A highly scalable deals pipeline for visualizing, recommending, inspiring and searching for deals in real time. It scales to multi vendors and providers utilizing the Sqoot aggregation API.

Notifications You must be signed in to change notification settings

awaemmanuel/exstreamly_cheap

Repository files navigation

Introduction to ExStreamly Cheap

============

This is an actively developed product. Hence documentation is a work in progress

Table of Contents:

  1. Introduction
  2. Motivation
  3. Sample Queries
  4. Engineering Solution
  5. Challenges
  6. Take Away
  7. Demo and Slides
  8. Youtube video
  9. Sample Query Results
  10. Slides

1. Introduction

ExStreamly Cheap is a real time scalable deals serving platform. It provides Insights and searching capabilities, maximizing time and profit for end users. For three weeks, I worked on www.exstreamlycheap.club using open source tools to create a single platform for inspiration, search, shopping and serving of deals. I leveraged Sqoot's API to gather deals aggregated over different vendors, providers and categories. A naive recommendation framework is also implemented making it very easy to plug in more robust collaborative filtering or item-item/item-user affinity implementations; to solve more business use cases.

2. Motivation

As a techy and gagdet lover, I noticed that I spent a lot of time scouting various sites for the best deals. We all know the importance of savings while getting amazing items at amazing bargains. Searching platforms like Amazon, Groupon and others is a trivial thing. And there are tons of coupons and deals providing sites. However, what makes a deal a deal? Are the prices a real representation of an actual discount when compared to the manufacturers MSRP or is there a third-party mockup? How can a certain deal be addressed and personalized? There isn't a platform that offered a complete, provider agnostic, user-defined preference inspired platform. ExStreamly cheap is my proposed solution to a one-everything platform to solve this problem. From inspiration, search, shopping to recommendations of details based on preferences. My end goal is to develop a notification system on the platform to alert users when deals that match their interest arrive in real time; location based interests, price, discount rate or other interest. This will require plugging in a specialized robust collaborative filtering, affinity inspired recommendation system.

3. Sample Queries

Data Source: SQOOT API. Please visit developer page for an overview of their API. During the program, the following queries were successfully constructed and executed.

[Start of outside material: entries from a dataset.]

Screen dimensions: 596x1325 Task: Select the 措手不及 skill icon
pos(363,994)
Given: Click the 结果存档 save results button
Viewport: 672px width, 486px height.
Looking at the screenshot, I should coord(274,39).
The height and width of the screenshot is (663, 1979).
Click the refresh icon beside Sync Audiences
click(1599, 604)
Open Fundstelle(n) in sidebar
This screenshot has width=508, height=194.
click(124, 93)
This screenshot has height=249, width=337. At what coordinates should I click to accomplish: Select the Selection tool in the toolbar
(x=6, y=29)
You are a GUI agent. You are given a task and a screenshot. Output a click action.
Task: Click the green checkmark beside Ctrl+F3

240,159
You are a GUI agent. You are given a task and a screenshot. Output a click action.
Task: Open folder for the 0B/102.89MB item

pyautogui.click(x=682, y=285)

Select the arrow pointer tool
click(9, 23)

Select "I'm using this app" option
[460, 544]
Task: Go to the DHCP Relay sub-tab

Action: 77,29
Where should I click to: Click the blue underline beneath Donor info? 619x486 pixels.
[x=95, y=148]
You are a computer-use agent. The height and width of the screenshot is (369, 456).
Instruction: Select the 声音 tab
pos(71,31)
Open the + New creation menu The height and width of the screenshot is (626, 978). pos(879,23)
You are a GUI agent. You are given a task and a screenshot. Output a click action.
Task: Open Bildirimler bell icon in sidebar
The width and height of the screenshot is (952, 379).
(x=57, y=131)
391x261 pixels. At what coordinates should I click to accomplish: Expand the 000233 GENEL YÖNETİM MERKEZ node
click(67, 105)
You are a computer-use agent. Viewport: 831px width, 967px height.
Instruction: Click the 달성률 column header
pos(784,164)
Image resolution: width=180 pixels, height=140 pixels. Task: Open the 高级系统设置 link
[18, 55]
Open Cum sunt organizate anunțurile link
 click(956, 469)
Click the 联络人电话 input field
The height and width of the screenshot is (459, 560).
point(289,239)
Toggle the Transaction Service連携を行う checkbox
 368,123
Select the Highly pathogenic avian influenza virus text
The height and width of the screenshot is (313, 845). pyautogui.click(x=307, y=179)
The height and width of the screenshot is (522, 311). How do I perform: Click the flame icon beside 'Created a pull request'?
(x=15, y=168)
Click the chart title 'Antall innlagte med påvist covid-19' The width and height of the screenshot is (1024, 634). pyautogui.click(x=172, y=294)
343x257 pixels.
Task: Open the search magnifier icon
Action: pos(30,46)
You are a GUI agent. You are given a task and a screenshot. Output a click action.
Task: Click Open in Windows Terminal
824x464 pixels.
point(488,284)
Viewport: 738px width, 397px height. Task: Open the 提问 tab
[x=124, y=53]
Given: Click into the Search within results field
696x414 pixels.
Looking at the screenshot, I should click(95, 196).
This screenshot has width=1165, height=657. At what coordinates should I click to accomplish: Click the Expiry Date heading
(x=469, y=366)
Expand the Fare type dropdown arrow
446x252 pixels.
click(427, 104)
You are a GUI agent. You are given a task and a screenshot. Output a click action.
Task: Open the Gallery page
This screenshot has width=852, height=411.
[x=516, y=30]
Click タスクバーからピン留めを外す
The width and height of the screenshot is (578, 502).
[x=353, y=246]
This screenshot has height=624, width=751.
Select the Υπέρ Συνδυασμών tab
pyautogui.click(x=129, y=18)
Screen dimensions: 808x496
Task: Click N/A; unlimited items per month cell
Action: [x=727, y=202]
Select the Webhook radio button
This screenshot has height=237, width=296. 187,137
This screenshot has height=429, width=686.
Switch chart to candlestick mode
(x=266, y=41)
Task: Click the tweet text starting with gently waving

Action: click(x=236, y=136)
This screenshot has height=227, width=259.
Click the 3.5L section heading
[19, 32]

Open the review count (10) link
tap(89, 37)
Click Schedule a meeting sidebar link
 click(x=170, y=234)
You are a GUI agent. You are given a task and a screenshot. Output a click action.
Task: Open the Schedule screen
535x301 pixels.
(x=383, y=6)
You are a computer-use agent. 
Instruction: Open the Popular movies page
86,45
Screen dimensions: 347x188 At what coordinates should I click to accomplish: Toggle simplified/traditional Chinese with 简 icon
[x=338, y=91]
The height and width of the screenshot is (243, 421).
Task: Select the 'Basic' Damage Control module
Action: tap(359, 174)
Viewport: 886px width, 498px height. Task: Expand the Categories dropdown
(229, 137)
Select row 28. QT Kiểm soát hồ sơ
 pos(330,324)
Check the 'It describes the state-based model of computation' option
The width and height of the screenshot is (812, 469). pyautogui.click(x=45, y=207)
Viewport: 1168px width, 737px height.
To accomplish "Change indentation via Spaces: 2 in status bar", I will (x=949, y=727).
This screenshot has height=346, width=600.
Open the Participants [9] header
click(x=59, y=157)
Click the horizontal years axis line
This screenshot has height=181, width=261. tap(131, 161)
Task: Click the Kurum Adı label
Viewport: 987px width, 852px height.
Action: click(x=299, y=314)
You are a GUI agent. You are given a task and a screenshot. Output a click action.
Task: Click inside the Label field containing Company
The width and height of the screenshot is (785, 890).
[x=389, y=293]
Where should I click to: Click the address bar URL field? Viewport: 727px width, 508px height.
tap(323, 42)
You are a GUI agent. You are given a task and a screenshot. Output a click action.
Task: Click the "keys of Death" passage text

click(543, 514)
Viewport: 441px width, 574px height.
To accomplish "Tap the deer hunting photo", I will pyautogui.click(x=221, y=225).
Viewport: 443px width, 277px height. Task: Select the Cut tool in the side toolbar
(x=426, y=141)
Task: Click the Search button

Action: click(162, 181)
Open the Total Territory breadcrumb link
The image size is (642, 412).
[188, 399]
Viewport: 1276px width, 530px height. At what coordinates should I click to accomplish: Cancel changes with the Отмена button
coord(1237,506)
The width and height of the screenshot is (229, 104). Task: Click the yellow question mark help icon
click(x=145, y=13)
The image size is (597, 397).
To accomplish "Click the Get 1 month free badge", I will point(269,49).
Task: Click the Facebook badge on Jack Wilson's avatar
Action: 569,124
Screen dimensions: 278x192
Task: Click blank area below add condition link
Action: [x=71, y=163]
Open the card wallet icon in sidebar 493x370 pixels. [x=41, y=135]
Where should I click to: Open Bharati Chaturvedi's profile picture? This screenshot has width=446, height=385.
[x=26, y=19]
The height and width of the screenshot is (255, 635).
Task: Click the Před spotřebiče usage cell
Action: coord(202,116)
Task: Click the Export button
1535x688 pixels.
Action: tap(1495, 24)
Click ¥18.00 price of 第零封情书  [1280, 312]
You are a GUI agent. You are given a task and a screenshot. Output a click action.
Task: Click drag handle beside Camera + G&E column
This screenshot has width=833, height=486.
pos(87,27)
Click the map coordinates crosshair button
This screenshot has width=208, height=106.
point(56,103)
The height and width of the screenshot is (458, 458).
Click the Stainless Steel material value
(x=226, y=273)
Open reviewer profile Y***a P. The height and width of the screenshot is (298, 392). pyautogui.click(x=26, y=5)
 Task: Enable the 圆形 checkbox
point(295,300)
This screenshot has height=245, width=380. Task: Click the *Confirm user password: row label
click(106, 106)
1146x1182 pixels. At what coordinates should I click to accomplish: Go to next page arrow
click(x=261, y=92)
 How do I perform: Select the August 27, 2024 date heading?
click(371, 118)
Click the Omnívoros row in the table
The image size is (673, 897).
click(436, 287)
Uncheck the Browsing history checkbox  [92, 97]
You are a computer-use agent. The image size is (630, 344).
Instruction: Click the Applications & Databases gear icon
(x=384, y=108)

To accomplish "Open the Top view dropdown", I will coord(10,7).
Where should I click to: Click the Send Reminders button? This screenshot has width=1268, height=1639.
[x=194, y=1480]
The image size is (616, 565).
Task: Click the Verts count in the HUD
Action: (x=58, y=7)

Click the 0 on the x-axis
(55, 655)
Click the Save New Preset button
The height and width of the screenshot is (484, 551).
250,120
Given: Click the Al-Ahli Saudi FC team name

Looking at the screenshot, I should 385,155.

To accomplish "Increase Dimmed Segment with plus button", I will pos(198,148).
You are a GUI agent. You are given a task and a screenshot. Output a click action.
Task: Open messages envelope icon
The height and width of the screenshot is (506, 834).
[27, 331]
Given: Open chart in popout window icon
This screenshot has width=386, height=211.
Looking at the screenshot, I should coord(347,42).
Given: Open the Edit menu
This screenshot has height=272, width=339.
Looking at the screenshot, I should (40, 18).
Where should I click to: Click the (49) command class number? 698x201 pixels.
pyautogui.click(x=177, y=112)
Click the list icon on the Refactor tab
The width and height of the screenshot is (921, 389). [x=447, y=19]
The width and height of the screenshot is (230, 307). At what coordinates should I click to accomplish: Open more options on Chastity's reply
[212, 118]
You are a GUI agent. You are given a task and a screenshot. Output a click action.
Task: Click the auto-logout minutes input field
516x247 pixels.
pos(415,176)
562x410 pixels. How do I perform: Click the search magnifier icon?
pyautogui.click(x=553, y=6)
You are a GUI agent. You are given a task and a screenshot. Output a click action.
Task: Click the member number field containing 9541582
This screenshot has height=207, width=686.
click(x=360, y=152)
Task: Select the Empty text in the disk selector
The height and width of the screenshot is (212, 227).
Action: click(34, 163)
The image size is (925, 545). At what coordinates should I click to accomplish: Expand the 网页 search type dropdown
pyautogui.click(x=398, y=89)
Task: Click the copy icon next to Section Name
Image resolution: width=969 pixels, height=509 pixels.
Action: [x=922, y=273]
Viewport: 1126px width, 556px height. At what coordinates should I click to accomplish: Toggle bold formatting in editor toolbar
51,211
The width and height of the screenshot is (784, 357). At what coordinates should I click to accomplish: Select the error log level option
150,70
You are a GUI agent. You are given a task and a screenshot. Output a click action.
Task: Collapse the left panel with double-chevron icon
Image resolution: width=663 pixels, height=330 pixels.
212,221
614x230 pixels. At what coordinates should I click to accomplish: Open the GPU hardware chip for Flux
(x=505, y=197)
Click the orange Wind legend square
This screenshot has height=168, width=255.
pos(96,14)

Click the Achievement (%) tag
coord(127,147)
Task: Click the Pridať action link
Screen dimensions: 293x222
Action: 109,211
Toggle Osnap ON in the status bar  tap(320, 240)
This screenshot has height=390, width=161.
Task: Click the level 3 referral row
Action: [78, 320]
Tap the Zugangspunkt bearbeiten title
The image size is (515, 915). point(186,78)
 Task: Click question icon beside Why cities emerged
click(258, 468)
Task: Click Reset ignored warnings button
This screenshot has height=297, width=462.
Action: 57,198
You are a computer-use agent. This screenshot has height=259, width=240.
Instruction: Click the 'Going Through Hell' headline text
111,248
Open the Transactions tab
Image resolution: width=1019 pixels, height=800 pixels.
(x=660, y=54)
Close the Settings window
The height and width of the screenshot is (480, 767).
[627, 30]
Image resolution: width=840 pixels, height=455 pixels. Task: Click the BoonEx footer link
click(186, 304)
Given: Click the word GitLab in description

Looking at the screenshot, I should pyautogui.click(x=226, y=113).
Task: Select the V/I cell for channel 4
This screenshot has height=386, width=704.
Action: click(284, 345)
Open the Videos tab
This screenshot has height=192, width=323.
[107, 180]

  1. A holistic view of real time trends and purchase visualizations. alt text

  2. Deals search based on price and discount options. alt text

  3. Display of recommendations based on engineered user interaction with respect to trends and sales. alt text

  4. Users purchasing patterns and interactions: location-based and reviews. alt text

  5. Merchant search based on categories

4. Engineering Solution

The pipeline comprises of both batch and realtime pieces. ExStreamly Cheap pipeline was designed with the Lambda Architecture in mind.

Batch Process

At Ingestion, boostraping the data pipeline, an asynchronous distributed query engine, (Async DQE) calls the Sqoot API, computes the range of pages to fetch, take into account a time change between the first snapshot and actual data fetch. The fetched data is then marshalled into the pipeline for batch processing. alt text The Async Distributed Query Engine (ADQE) is a hybrid distributed querying engine, leveraging kafka's thread safeness and messaging queue, that was implemented to mitigate the pagination challenge of the Sqoot API. As ExStreamly Cheap is a service by category platform, a lot of dependency lies on the accuracy of the specified total number of deals at any given time. Sqoot's API was inconsistent, constantly changing total amounts with each millisecond page refresh.The Async DQE is split into three major components.

  1. First Stage Producer that utilizes Sqoot Data Fetcher to interact with the API. Multiple producers - one for each category - are spun in parallel on tmux sessions as the main interaction with the data source. As each category total is computed, the producers into the first kafka topic
    all_deals_ url - a message with timestamp, url for consumer to fetch and page chunks to grab.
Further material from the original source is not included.